FinCEN recently announced that it would hold the second in a series of outreach events on the advanced notice of proposed rulemaking (ANPR) published in March 2012 on customer due diligence (CDD) and beneficial ownership requirements for financial institutions. FinCEN is seeking further clarification on a number of issues and to engage with representatives from affected financial institutions on these issues at the roundtable discussion.
The roundtable discussion is scheduled for September 28, 2012 at the U.S. Commodity Futures Trading Commission offices in Chicago, Illinois. The morning session (9:00 a.m. to 12:00 p.m. Central time) is for futures commission merchants and introducing brokers; the afternoon session (1 p.m. to 4 p.m. Central time) is for all other interested financial institutions. Requests to attend the roundtable are due by September 21.
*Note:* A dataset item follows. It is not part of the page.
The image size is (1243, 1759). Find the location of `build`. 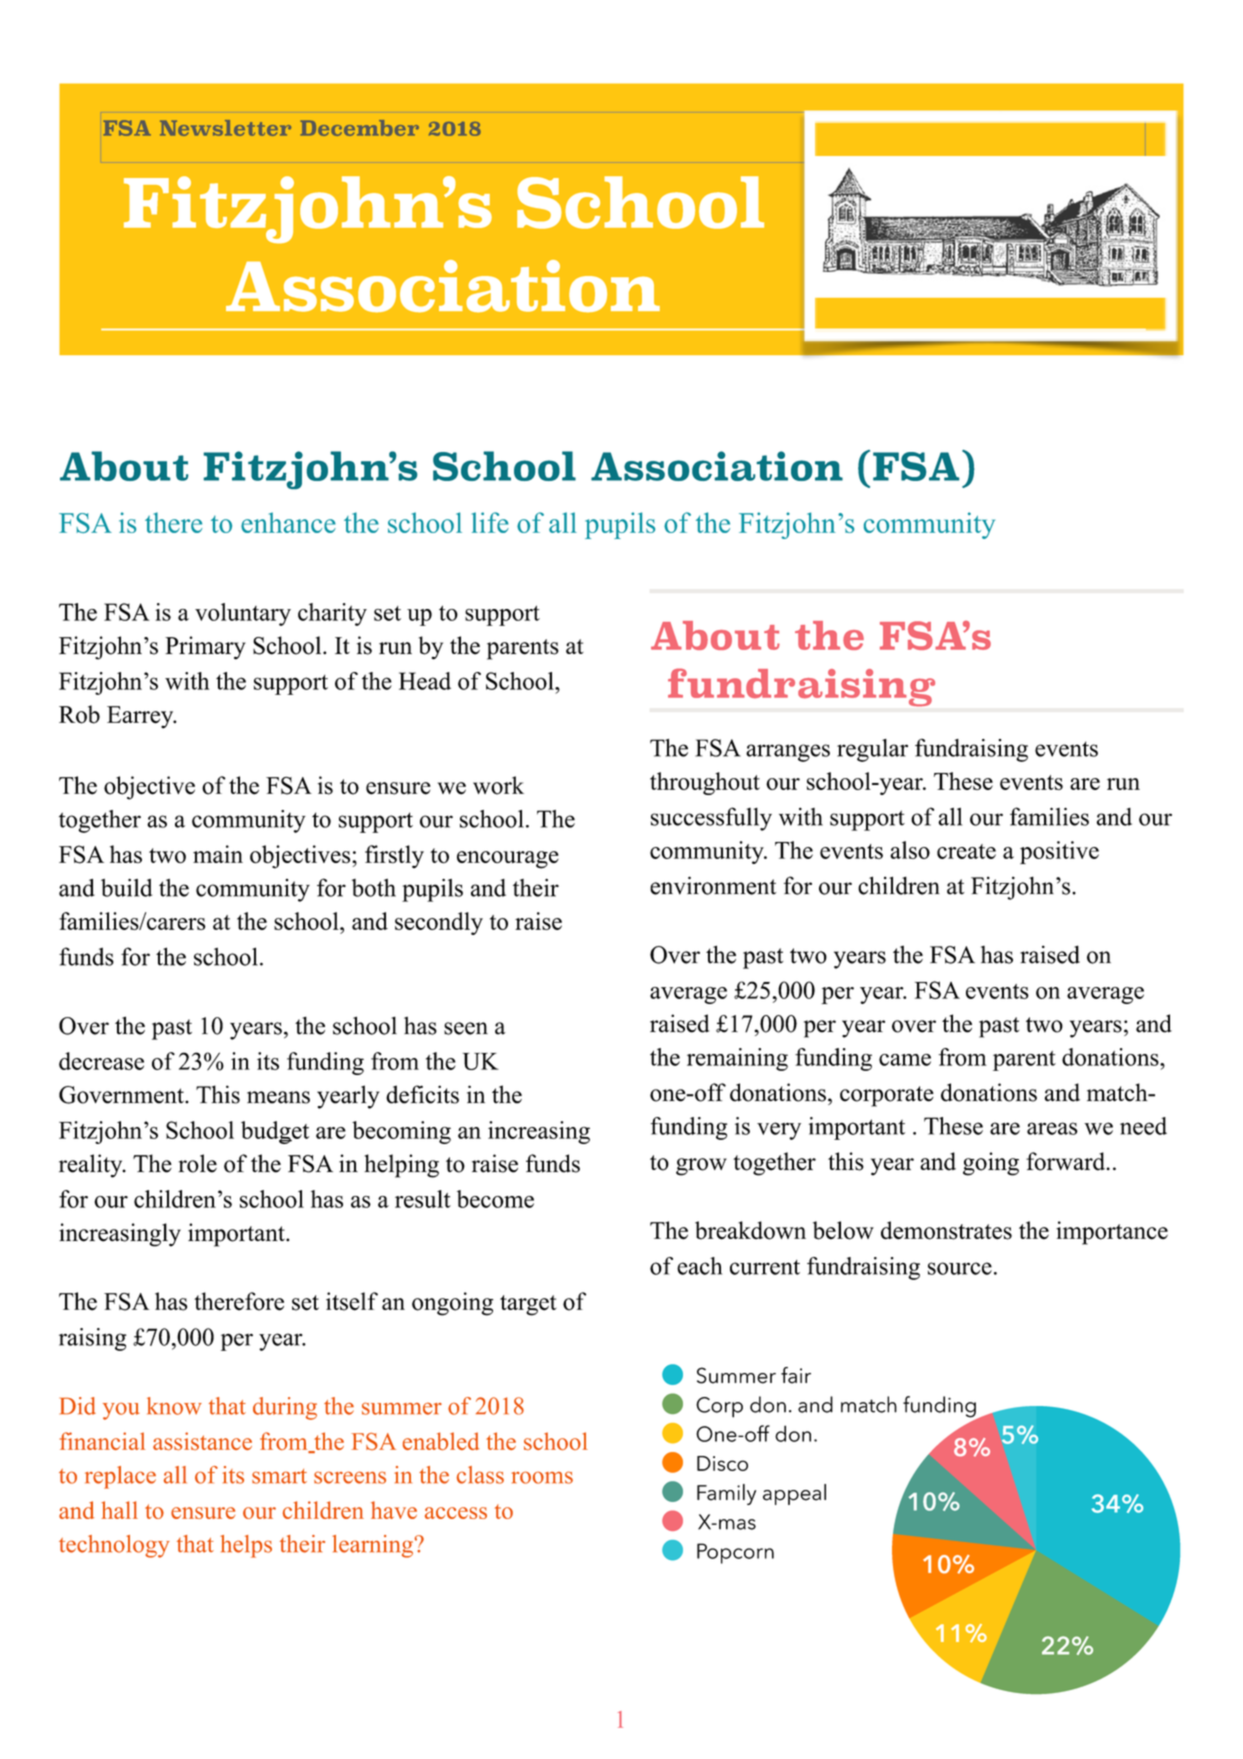

build is located at coordinates (126, 887).
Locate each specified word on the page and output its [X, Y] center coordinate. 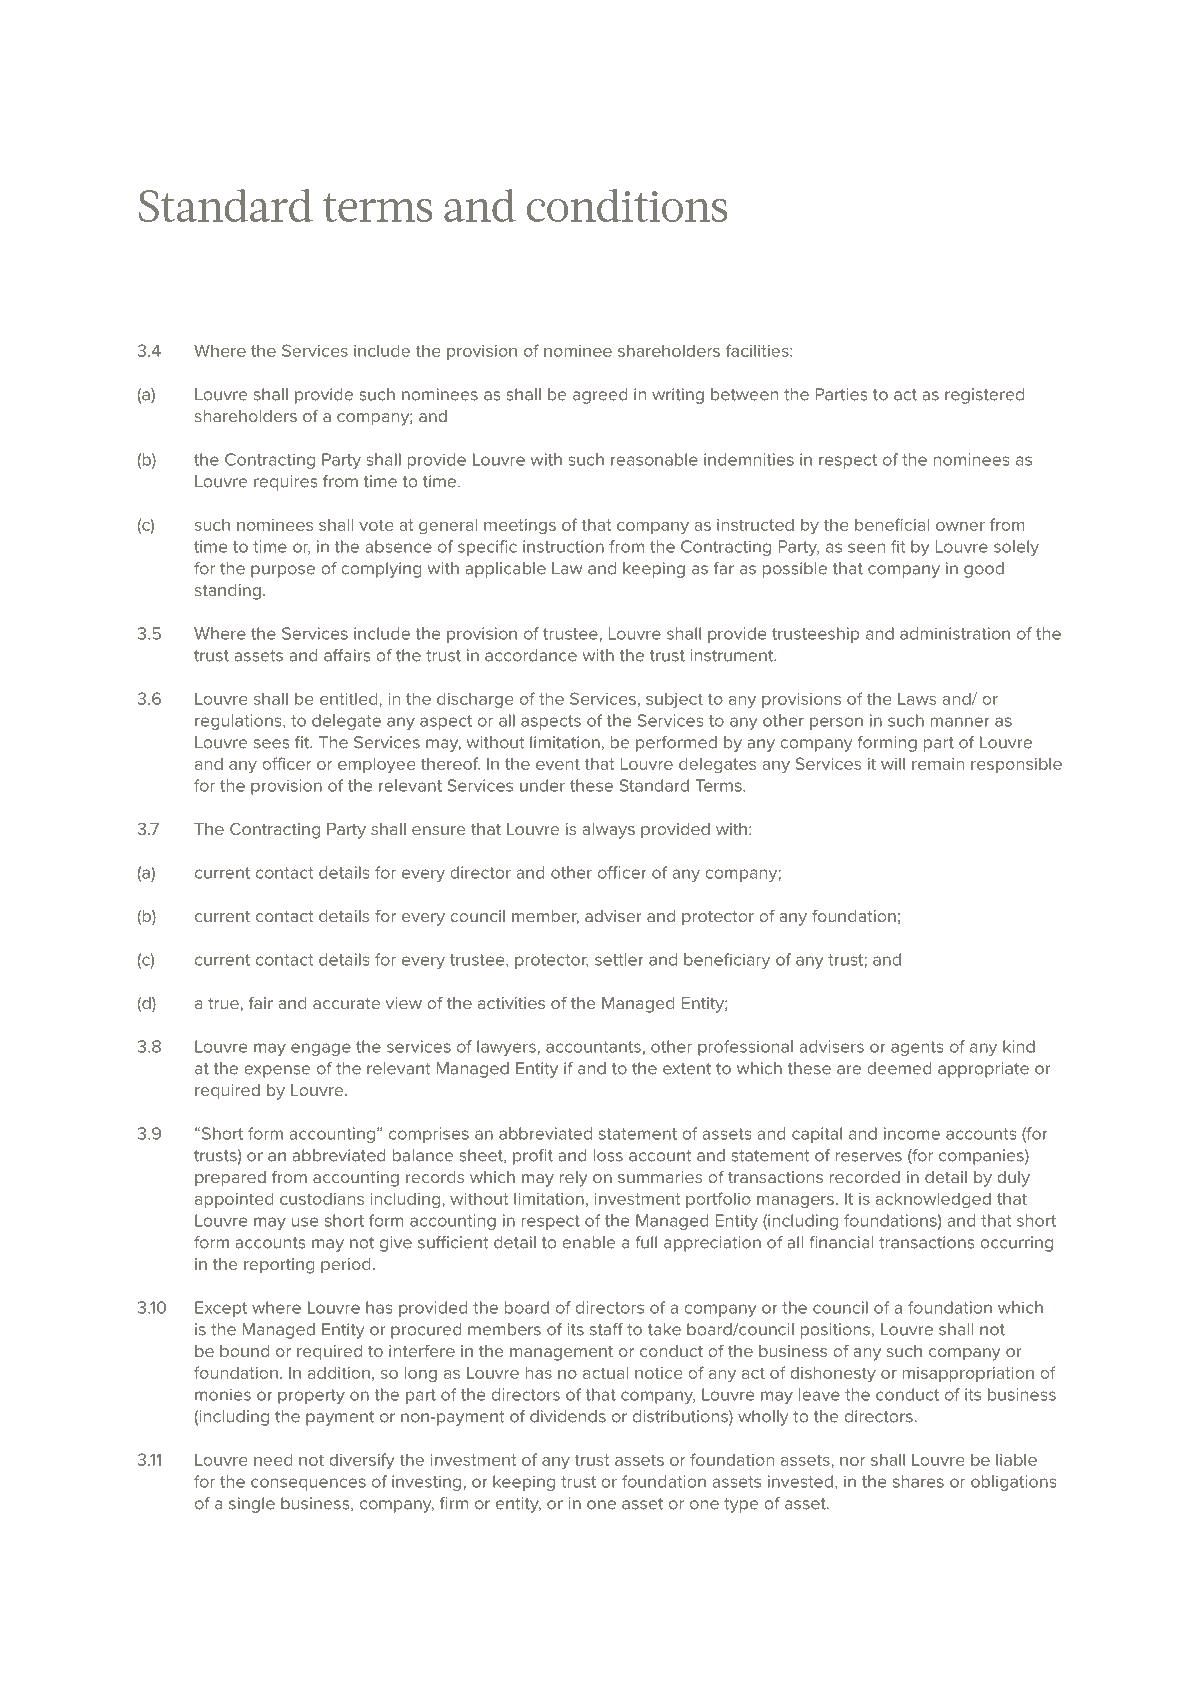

On February 29, 2012, FinCEN released an advance notice of proposed rulemaking on customer due diligence and beneficial owners, proposing to make a customer due diligence obligation explicit for ALL customers (to “clarify, consolidate and harmonize” the federal banking agencies’ expectations) and extending the requirement to collect (and possibly verify) beneficial owner information for most or all customers as well.
FinCen’s advance notice of proposed rulemaking (ANPRM), seeks public comment on a range of questions regarding the development of a customer due diligence (CDD) regulation that would “(i) codify, clarify, consolidate, and strengthen existing CDD regulatory requirements and supervisory expectations, and (ii) establish a categorical requirement for financial institutions to identify beneficial ownership of their accountholders, subject to risk-based verification and pursuant to an alternative definition of beneficial ownership.” Comments received in response to the ANPRM will likely be influential in FinCEN’s development of a more formal and detailed proposed rule on the topic.
FinCEN is initially considering a CDD rule to cover banks, broker dealers, mutual funds, futures commission merchants, and introducing brokers in commodities, and thus the ANPRM is focused on those institutions. The scope of the ANPRM, however, includes all industries subject to FinCEN’s anti-money laundering (AML) program requirements. FinCEN believes that a CDD rule may be appropriate for all financial institutions under its purview and will consider extending a CDD rule to other types of institutions in the future. Thus, FinCEN is specifically requesting comments from all other financial institutions covered by FinCEN regulations as well, including providers of prepaid access and other types of money services businesses (MSBs), insurance companies, casinos, non-bank mortgage lenders and originators, and dealers in precious metals, stones and jewels.
FinCEN has announced a new outreach effort targeted at depository institutions under $5 billion in total assets to determine how these institutions comply with the Bank Secrecy Act and the specific compliance hurdles they confront. If your institution has assets under $5 billion, please see our client alert about FinCEN’s outreach proposal.
As part of its ongoing outreach efforts, FinCEN is now seeking to engage smaller to moderate size depository institutions who are working to implement the four pillars of the Bank Secrecy Act regulatory regime: (1) policies, procedures and internal controls; (2) designation of a compliance officer; (3) ongoing training; and (4) independent testing.